Task statement: Would you repeat, exactly as given, the line with "The width and height of the screenshot is (709, 692)." and every line after it to the end of the entries?

[Stored items from a collection]
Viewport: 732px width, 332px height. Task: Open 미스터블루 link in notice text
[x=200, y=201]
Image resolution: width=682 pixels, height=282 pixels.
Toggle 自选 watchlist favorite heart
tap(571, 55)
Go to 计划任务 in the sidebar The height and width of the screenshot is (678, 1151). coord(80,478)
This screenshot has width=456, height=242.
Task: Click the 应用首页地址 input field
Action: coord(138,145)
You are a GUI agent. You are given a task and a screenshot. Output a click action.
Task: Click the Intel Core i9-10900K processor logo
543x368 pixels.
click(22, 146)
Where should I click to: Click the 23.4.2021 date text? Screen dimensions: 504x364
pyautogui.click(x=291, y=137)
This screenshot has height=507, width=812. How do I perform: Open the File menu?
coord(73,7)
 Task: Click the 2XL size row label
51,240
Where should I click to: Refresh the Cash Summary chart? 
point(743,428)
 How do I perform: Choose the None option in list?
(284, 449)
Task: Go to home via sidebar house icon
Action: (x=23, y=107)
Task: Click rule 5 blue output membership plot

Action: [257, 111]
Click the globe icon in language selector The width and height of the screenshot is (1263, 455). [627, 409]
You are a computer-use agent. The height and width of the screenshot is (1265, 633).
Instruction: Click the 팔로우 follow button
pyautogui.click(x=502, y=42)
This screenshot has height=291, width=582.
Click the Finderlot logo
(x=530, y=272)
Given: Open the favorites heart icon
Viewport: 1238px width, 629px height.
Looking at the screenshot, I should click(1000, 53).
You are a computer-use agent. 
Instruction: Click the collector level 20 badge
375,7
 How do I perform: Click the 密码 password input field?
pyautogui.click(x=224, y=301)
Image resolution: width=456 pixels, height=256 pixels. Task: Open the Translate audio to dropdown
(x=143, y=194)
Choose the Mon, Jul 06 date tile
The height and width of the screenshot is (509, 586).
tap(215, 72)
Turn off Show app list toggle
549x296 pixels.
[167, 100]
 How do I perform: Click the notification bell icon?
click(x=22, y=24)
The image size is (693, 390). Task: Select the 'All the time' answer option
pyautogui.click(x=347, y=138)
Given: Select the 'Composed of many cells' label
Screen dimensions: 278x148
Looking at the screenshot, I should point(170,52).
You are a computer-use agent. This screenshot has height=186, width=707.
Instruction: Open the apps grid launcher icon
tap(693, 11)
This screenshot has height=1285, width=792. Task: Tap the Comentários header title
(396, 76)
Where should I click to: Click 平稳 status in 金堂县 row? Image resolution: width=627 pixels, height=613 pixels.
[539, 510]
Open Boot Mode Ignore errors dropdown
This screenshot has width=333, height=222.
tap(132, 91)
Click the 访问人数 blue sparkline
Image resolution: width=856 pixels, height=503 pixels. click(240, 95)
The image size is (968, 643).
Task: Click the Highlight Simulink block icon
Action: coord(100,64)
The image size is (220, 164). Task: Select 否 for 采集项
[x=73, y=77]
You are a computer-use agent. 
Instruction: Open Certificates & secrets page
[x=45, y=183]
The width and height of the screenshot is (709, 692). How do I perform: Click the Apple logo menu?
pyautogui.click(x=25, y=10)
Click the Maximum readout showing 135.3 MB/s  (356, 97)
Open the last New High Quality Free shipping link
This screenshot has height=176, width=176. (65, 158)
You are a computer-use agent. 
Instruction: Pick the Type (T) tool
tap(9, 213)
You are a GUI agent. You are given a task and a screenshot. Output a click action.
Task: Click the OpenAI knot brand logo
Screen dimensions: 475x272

Expected answer:
The width and height of the screenshot is (709, 692). How do I perform: Click the Apple logo menu?
pyautogui.click(x=25, y=10)
Click the Maximum readout showing 135.3 MB/s  (356, 97)
Open the last New High Quality Free shipping link
This screenshot has height=176, width=176. (65, 158)
You are a computer-use agent. 
Instruction: Pick the Type (T) tool
tap(9, 213)
You are a GUI agent. You are given a task and a screenshot. Output a click action.
Task: Click the OpenAI knot brand logo
Screen dimensions: 475x272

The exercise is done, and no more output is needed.